#### [QUELLAUSZUG]
# JBoss über service:jmx:rmi... verbinden?



## Sapperlot (9. Mai 2006)

Hallo,
ich möchte auf meinen JBoss Server über die JConsole auf die MBeans zugreifen, bzw. genereller gesagt:
Ich möchte JBoss über service:jmx:rmi  oder ähnlich erreichen. Ähnlich der Syntax.
service:jmx:rmi://localhost/jndi/rmi://localhost:1090/jmxconnector

ich kann in der JConsole eine LocalConnection mit dem JBoss aufbauen, und kann auch aus meiner Java Application über

InitialContext ic = new InitialContext();
RMIAdaptor server = (RMIAdaptor) ic.lookup("jmx/invoker/RMIAdaptor");
....
auf Jboss zugreifen.
Ich möchte jedoch auf folgende Weise verbinden.

final String jmxServiceURL = "service:jmx:rmi:///jndi/rmi://localhost:9999/jmxrmi";
      System.out.println("Connecting to server...");
      MBeanServerConnection jmxServerConnection = JMXConnectorFactory.connect(
      new JMXServiceURL(jmxServiceURL), null).getMBeanServerConnection();


das funktoniert jedoch nicht.

#### [ZU ERLEDIGEN]
1 – Prüfen Sie, ob die folgenden Aussagen mit dem Forenbeitrag übereinstimmen, und antworten Sie jeweils mit Ja oder Nein sowie dem entscheidenden Wortlaut als wörtlichem Zitat. (a) In der JConsole lässt sich eine lokale Verbindung zu JBoss herstellen. (b) Die Verbindung über JMXConnectorFactory mit der URL auf Port 9999 klappt. (c) Der Zugriff aus der Java-Anwendung nutzt einen Lookup auf "jmx/invoker/RMIAdaptor".
2 – Fassen Sie den Forenbeitrag in zwei Sätzen zusammen.
3 – Welchen Port enthält die jmxServiceURL in dem Code, der laut Forenbeitrag nicht funktioniert?
Die anschließenden Zeilen spielen hierbei keine Rolle.

#### [BEREITGESTELLTES MATERIAL]
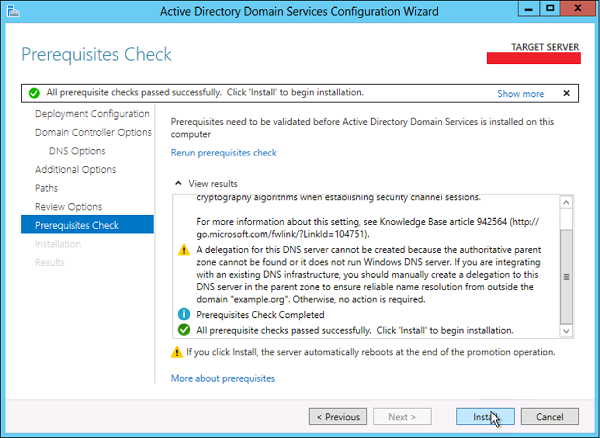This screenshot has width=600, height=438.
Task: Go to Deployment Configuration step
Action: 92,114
--
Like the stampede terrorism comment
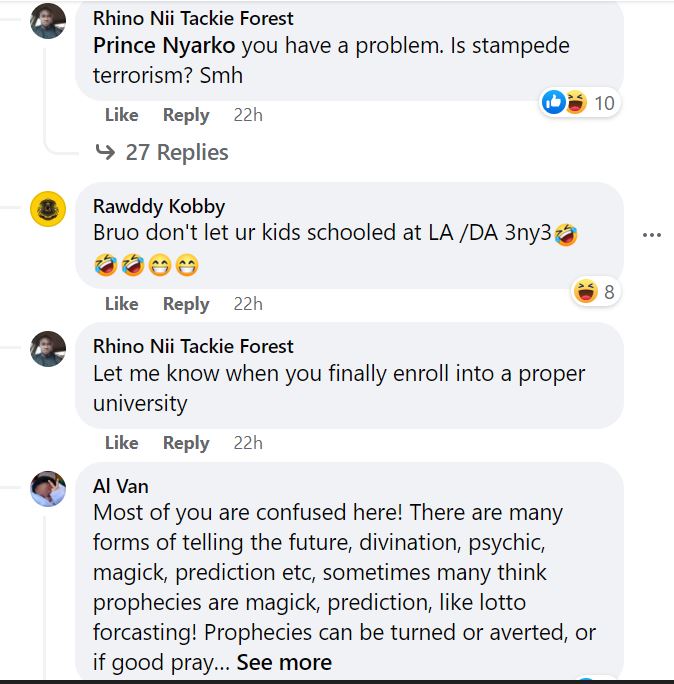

#### [LÖSUNGEN]
1 –
(a) Ja: „ich kann in der JConsole eine LocalConnection mit dem JBoss aufbauen“
(b) Nein: „das funktoniert jedoch nicht.“
(c) Ja: „RMIAdaptor server = (RMIAdaptor) ic.lookup("jmx/invoker/RMIAdaptor");“

2 – Sapperlot möchte über die JConsole auf die MBeans eines JBoss-Servers zugreifen und JBoss allgemein über eine service:jmx:rmi-URL erreichen. Eine lokale Verbindung in der JConsole und der Zugriff aus einer Java-Anwendung über den RMIAdaptor gelingen zwar, die Verbindung über JMXConnectorFactory mit der URL service:jmx:rmi:///jndi/rmi://localhost:9999/jmxrmi funktioniert jedoch nicht.

3 – Port 9999.